A great thing for the American worker
Thus saith the American president after he signed the executive order to withdraw his country from the Trans-Pacific Partnership trade agreement. Except inasmuch as scrapping the TPP was one of Mr Trump's campaign pledges it did not come as a surprise. But it did not help the dollar.
For a second day the US dollar brought up the rear, losing a third of a cent to the euro and nearly one cent to sterling. America's withdrawal from the TPP was not solely to blame but investors see it as a symptom of protectionism. In theory, US import taxes and trade barriers would be positive for the dollar, even if they were to result in a shrinkage of global trade, because America would get a larger share of a smaller pie. In practice, investors are not convinced that other countries would stand idly by and allow Mr Trump to tilt the playing field to his own advantage.
As an example of how that might happen it will be instructive to see how the remaining partners in the TPP proceed. They could quite well move ahead without the United States, possibly recruiting China into their club.
The view from the bench
At half past nine this morning supremecourt.uk will hand down its judgment on the ability of the prime minister to bypass parliament. Last year the High Court ruled that the activation of Article 50 must have parliamentary approval. The government appealed against the decision and today brings the result of that appeal.

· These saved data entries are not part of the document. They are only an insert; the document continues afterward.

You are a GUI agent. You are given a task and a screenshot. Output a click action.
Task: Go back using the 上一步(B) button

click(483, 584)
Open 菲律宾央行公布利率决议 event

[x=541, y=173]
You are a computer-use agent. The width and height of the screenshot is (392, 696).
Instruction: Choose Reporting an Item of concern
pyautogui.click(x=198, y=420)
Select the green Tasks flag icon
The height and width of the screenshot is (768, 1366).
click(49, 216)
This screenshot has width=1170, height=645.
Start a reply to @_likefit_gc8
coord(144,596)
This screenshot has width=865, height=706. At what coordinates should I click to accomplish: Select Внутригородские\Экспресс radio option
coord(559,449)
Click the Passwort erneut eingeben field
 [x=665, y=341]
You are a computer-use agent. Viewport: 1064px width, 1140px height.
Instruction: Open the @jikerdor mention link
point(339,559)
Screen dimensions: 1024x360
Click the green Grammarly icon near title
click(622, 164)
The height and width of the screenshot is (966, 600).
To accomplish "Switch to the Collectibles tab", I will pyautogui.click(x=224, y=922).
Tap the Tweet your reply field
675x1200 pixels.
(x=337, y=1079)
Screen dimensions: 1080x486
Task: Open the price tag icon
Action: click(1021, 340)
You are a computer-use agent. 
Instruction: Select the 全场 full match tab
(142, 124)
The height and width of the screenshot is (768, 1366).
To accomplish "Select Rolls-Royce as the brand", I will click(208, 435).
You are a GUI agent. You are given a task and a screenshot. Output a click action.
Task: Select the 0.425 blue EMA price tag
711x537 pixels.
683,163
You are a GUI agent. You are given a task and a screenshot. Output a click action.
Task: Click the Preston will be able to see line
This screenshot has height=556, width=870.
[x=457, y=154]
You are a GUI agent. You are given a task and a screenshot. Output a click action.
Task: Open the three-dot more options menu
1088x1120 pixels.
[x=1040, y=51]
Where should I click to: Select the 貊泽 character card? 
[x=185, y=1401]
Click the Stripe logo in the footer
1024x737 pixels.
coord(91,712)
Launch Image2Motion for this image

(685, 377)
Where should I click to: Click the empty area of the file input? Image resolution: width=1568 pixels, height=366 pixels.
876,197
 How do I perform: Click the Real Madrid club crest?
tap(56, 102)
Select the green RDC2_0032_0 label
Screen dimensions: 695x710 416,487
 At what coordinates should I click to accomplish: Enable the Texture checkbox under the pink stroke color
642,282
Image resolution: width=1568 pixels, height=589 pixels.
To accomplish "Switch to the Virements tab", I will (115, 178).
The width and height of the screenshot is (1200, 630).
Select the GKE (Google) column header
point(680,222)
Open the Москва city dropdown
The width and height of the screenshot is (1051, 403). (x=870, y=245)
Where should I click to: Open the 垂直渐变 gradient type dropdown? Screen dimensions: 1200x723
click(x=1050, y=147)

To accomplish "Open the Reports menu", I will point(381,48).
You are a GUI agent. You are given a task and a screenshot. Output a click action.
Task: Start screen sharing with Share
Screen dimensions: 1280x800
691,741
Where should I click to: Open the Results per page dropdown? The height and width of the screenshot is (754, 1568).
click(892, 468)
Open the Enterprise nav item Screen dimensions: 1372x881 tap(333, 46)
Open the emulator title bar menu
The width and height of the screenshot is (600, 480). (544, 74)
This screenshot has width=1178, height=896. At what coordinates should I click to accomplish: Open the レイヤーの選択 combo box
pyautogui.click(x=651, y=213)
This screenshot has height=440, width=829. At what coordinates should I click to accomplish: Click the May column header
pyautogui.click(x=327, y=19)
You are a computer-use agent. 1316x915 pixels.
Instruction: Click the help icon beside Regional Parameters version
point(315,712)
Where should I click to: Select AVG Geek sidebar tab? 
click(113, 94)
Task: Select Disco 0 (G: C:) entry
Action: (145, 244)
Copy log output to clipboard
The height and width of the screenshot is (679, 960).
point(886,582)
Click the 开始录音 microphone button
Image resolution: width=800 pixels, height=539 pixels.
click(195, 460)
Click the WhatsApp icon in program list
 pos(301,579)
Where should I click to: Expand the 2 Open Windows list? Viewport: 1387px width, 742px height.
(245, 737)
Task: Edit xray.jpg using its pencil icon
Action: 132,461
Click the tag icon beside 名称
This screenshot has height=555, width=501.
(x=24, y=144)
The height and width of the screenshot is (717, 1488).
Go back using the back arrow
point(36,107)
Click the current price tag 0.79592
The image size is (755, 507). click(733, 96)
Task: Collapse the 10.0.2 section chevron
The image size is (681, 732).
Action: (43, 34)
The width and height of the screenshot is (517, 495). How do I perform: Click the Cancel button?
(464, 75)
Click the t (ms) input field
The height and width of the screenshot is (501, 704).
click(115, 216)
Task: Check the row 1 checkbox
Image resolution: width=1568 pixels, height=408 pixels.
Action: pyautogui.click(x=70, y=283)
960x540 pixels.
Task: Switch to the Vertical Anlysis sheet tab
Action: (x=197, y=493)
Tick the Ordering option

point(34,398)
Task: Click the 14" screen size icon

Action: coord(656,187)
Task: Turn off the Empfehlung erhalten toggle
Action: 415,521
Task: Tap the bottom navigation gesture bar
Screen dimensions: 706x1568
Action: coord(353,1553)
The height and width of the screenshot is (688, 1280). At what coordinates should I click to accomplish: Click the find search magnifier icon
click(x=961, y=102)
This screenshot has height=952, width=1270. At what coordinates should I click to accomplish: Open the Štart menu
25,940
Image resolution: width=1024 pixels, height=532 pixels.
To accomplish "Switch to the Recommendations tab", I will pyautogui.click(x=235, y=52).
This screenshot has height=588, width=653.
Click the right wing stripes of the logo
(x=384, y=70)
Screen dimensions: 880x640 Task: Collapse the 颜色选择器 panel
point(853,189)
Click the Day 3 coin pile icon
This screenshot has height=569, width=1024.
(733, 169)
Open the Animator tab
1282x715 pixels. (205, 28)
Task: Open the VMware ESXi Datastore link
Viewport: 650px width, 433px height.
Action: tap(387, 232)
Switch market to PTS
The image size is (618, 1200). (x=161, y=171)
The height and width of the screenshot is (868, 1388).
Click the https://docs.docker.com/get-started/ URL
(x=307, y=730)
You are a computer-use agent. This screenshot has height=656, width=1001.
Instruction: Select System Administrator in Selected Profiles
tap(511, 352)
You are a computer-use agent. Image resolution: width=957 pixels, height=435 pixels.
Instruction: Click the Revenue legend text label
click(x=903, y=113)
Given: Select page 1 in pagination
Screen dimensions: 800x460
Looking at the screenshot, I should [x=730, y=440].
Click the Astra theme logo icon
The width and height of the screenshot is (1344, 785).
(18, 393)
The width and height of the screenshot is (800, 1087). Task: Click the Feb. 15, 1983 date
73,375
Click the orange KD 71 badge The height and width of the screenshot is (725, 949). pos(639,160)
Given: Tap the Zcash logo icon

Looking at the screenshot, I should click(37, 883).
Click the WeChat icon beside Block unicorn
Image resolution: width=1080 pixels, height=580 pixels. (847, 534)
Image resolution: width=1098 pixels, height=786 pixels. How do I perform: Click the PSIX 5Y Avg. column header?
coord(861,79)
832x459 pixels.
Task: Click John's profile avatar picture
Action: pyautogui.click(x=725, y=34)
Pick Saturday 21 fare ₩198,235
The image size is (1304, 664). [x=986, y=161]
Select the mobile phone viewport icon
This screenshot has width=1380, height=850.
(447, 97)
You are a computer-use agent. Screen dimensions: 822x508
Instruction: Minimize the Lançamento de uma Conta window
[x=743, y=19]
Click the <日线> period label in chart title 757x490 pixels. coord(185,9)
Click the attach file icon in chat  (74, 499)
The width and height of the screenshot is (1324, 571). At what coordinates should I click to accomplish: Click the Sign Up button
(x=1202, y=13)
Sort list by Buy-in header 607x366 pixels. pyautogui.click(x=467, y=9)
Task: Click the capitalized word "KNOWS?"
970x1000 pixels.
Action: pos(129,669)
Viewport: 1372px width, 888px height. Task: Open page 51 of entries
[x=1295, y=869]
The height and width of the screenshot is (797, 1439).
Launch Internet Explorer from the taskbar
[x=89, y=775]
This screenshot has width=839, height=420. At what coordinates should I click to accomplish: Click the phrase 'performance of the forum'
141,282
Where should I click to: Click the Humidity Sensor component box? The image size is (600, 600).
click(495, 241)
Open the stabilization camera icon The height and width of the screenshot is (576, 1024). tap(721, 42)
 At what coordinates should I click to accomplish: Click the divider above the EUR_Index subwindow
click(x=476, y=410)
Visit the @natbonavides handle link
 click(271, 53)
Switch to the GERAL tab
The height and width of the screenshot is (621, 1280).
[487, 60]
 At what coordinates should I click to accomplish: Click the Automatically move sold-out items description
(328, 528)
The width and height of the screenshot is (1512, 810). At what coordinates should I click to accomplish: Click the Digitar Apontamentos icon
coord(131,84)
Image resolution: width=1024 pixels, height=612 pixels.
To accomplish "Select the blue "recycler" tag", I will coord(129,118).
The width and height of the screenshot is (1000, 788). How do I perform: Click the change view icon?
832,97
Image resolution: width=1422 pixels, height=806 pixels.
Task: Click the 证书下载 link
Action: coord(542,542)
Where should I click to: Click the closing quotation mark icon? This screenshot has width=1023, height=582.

There is every indication that the Supreme Court will endorse the decision of the High Court. It could even rule that Britain's devolved parliaments must also approve Article 50. Although Downing Street has presumably teed up legislation to cover all possibilities, the more power the Supreme Court delegates to parliament(s) the more delay to Article 50 can be expected.
In anticipation of that delay, investors took sterling to the top of the class yesterday. It strengthened by an average of 0.4% against the other dozen most actively-traded currencies, rising by two thirds of a euro cent and by nearly one US cent. The US dollar was in last place for a second day.
The numbers don't count
Monday's economic data brought little to the table and today's are mostly of limited significance. The Supreme Court ruling and the goings-on in Trumpton will be what really matters to financial markets.
Yesterday's brace of ecostats showed a smaller-than-expected increase in Canadian wholesale sales and a tiny improvement in euro zone consumer confidence. Today's provisional purchasing managers' index readings are expected to point to a continued expansion of private sector activity in Europe and the States.
The only UK data on the list relate to public sector net borrowing. Normally the figure would be of considerable interest to investors. Today it coincides with the Supreme Court ruling, at the side of which it will pale into insignificance.